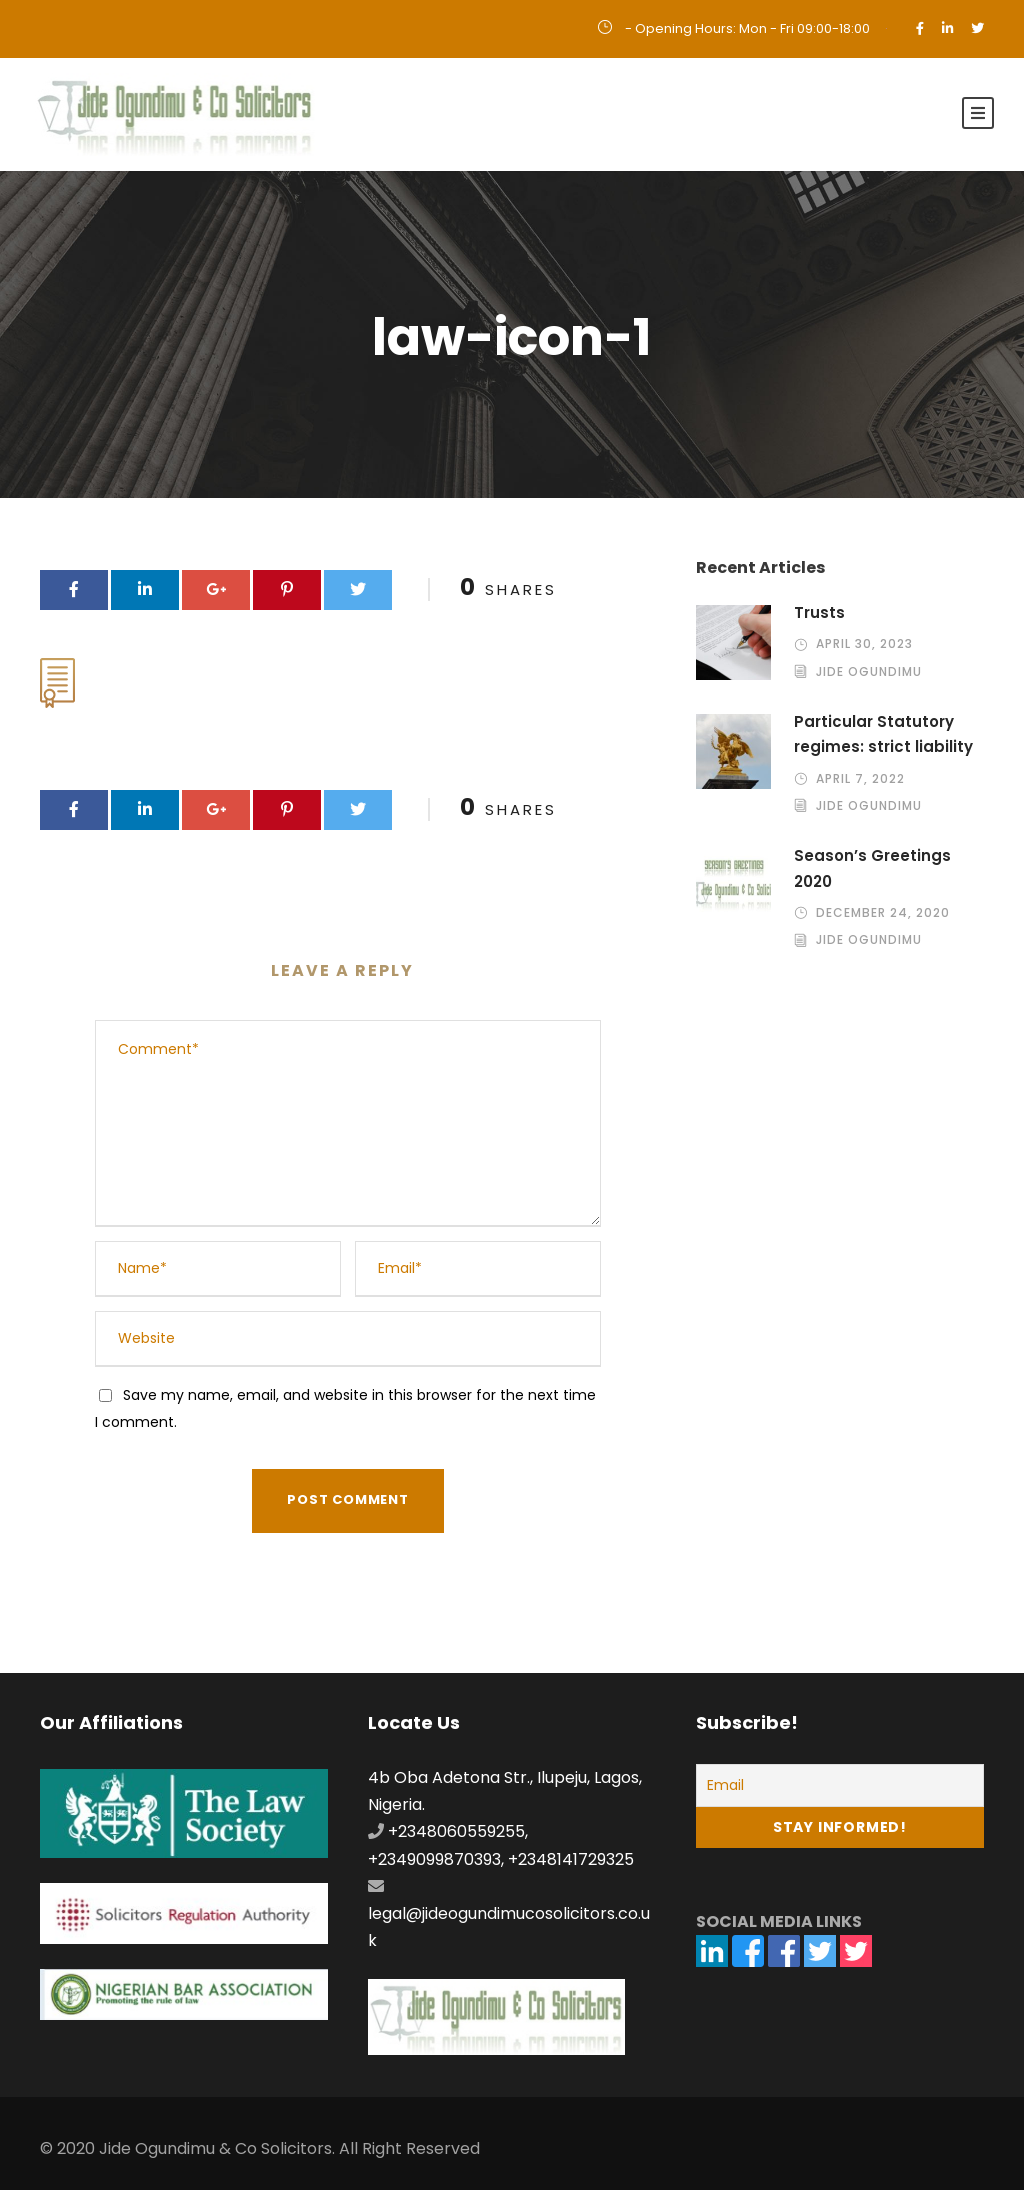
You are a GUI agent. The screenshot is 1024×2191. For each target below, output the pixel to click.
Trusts (819, 612)
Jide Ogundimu (869, 671)
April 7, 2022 (860, 778)
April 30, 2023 (864, 644)
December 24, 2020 (883, 913)
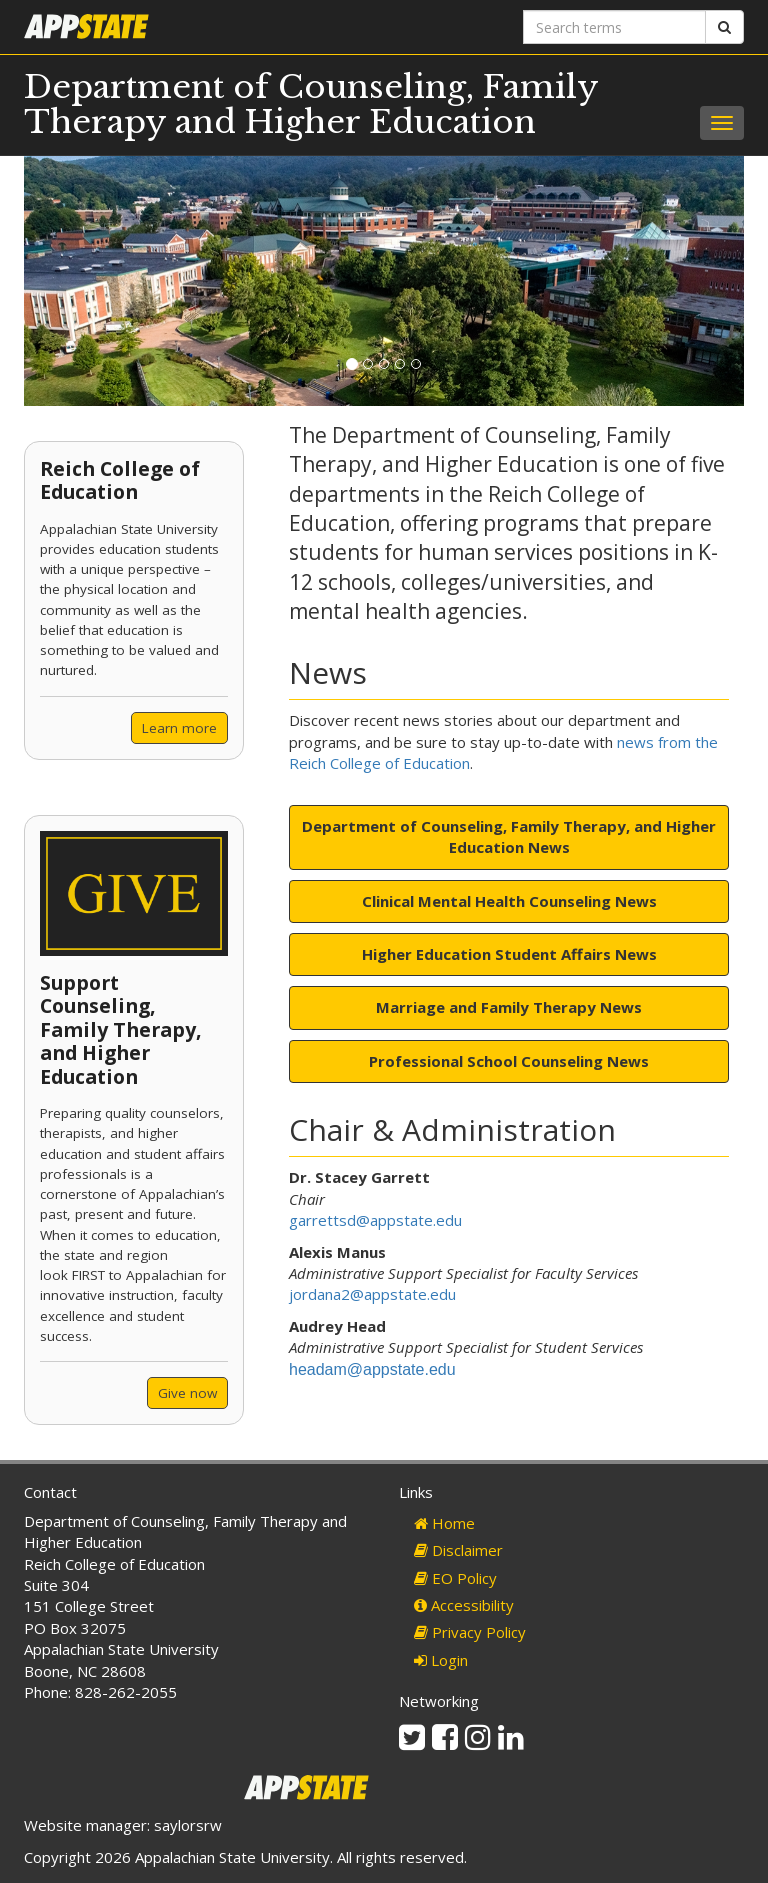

WORK TO DO:
Copy the items verbatim from the line containing "Jide Ogundimu (869, 671)" through the end of the items, both ends included, and leave the pictures out of your answer.

TASK RESULT:
Jide Ogundimu (869, 671)
April 7, 2022 (860, 778)
April 30, 2023 (864, 644)
December 24, 2020 (883, 913)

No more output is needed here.